• **Exercise**:
According to the excerpt on hibernating bears, to what temperature range do these bears lower their body temperature?

Hibernating bears lower their body temperature only slightly (2–5°C) to a value between 30°C and 36°C. This is significantly different compared to small hibernators such as alpine marmots or dormice. The lipid composition, however, is very similar in both. In general, hibernators retain polyunsaturated fatty acids (“PUFAs”) in their body fat stores prior to entering torpor, resulting in improved energy savings during hibernation. Although the role of fatty acids has been extensively studied in small hibernating mammals, there has been no systematic study to date of the seasonal changes in lipid composition in large species such as the brown bear.

• **Available data**:
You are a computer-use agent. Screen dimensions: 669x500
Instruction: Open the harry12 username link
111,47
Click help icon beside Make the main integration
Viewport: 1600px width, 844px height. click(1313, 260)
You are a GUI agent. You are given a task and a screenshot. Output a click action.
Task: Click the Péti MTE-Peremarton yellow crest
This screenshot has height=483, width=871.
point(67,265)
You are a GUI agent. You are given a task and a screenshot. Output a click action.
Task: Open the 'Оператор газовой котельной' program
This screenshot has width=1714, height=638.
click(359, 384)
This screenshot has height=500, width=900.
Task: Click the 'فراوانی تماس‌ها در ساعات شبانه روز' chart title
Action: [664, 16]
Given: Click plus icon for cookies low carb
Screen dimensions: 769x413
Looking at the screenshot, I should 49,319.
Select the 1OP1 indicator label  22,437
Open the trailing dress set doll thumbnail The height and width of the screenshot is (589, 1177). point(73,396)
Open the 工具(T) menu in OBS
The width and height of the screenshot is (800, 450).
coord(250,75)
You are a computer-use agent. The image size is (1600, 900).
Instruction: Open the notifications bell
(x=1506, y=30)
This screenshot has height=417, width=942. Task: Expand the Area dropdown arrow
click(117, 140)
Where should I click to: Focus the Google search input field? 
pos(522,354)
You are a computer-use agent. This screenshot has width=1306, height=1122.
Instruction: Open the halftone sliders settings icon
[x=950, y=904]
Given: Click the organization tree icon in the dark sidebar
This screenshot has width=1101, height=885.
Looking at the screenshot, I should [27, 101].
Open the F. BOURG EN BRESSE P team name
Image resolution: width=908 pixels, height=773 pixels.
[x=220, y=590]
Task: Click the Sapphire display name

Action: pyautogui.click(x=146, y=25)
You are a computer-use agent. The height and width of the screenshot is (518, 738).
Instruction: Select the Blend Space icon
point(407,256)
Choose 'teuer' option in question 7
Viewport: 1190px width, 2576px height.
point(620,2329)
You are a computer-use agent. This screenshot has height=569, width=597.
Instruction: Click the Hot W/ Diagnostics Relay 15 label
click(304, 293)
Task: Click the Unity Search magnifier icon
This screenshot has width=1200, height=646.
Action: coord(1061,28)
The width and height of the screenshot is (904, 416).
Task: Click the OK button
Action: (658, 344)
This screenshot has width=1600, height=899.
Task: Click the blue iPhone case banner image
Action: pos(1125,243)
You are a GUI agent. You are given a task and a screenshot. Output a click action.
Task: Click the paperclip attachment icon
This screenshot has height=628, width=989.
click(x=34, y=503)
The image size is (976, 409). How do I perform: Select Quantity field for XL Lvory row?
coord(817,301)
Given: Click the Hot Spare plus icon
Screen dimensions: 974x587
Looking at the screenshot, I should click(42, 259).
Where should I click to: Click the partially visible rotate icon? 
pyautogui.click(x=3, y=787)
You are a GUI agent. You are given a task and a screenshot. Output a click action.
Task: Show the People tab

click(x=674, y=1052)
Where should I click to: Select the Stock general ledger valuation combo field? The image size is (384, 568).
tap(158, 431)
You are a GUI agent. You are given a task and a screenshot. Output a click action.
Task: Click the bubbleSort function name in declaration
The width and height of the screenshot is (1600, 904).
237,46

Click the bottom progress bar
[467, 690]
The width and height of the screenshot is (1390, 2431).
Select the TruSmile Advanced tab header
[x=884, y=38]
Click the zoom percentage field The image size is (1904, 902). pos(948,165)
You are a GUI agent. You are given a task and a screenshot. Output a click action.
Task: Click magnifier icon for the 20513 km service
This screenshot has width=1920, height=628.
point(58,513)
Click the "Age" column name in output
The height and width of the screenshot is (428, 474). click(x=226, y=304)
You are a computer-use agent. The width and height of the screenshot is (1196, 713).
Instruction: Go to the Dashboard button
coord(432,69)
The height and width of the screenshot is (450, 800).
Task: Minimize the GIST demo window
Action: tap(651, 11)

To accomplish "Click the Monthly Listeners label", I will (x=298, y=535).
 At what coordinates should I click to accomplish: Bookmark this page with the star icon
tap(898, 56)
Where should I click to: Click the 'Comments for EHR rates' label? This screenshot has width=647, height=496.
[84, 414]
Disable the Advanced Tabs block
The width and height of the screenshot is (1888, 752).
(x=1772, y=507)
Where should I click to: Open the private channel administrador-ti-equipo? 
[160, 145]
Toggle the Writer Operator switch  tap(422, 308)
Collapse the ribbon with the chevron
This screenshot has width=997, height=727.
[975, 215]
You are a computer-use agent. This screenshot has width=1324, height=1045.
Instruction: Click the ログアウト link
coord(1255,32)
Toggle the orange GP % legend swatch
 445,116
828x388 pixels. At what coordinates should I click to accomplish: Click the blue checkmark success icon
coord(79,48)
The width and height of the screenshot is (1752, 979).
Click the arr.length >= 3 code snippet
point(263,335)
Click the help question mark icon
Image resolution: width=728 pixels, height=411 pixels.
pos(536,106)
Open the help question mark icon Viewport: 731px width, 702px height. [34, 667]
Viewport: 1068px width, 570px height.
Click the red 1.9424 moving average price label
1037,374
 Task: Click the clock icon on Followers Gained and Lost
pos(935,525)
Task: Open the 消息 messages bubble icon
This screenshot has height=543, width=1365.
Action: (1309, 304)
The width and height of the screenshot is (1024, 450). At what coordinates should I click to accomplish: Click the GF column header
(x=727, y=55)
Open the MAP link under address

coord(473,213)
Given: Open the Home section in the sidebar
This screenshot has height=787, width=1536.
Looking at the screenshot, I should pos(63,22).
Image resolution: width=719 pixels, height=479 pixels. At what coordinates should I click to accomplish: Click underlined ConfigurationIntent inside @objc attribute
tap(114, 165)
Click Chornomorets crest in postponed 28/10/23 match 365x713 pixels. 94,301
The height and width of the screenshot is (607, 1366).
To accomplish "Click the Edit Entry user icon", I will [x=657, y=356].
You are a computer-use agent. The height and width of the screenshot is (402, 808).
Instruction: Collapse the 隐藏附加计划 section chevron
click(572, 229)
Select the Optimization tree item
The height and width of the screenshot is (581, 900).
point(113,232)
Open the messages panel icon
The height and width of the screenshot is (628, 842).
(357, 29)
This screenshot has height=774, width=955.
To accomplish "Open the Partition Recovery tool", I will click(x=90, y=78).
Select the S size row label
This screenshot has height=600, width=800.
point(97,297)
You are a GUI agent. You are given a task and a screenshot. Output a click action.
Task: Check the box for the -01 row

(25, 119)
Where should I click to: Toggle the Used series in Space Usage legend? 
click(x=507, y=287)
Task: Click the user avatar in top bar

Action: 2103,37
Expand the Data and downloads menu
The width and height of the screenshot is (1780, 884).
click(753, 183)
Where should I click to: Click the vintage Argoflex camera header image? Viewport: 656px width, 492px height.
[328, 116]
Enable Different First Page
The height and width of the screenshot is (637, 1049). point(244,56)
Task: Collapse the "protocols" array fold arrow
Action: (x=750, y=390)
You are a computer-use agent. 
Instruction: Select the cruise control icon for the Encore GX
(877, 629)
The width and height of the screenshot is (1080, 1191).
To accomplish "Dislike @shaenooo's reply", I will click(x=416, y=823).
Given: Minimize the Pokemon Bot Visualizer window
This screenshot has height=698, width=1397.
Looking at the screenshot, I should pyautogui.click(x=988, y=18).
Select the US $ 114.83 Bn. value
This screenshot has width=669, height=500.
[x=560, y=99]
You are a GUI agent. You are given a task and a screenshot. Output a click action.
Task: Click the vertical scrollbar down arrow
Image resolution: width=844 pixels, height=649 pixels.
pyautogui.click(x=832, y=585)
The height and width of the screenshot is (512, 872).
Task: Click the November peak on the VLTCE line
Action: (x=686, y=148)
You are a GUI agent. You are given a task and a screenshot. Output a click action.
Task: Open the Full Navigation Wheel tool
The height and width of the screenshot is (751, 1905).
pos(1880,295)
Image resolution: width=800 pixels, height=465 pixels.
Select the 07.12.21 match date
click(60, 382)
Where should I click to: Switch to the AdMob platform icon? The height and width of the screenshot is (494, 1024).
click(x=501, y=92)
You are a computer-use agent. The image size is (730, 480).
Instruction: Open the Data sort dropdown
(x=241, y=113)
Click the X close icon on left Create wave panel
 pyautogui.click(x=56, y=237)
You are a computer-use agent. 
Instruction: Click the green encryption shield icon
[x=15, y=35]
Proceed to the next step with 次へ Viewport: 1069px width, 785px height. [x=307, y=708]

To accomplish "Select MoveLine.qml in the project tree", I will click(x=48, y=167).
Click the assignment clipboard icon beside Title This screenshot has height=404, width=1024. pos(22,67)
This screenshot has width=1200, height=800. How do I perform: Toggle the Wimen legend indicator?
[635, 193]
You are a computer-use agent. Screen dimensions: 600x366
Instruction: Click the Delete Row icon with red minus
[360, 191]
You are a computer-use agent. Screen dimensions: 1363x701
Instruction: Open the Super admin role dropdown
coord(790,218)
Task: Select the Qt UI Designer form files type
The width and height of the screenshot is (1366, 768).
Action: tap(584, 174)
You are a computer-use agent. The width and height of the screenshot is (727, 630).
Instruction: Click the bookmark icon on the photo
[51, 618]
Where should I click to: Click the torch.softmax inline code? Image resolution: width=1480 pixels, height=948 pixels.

• **Answer to this problem**:
To a value between 30°C and 36°C.